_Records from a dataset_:
---
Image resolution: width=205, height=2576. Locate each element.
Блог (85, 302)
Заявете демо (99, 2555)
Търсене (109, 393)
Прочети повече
---
_YOUR ASSIGNMENT_: All records above are to be returned exactly as given.

_YOUR SOLUTION_:
Image resolution: width=205, height=2576. Locate each element.
Блог (85, 302)
Заявете демо (99, 2555)
Търсене (109, 393)
Прочети повече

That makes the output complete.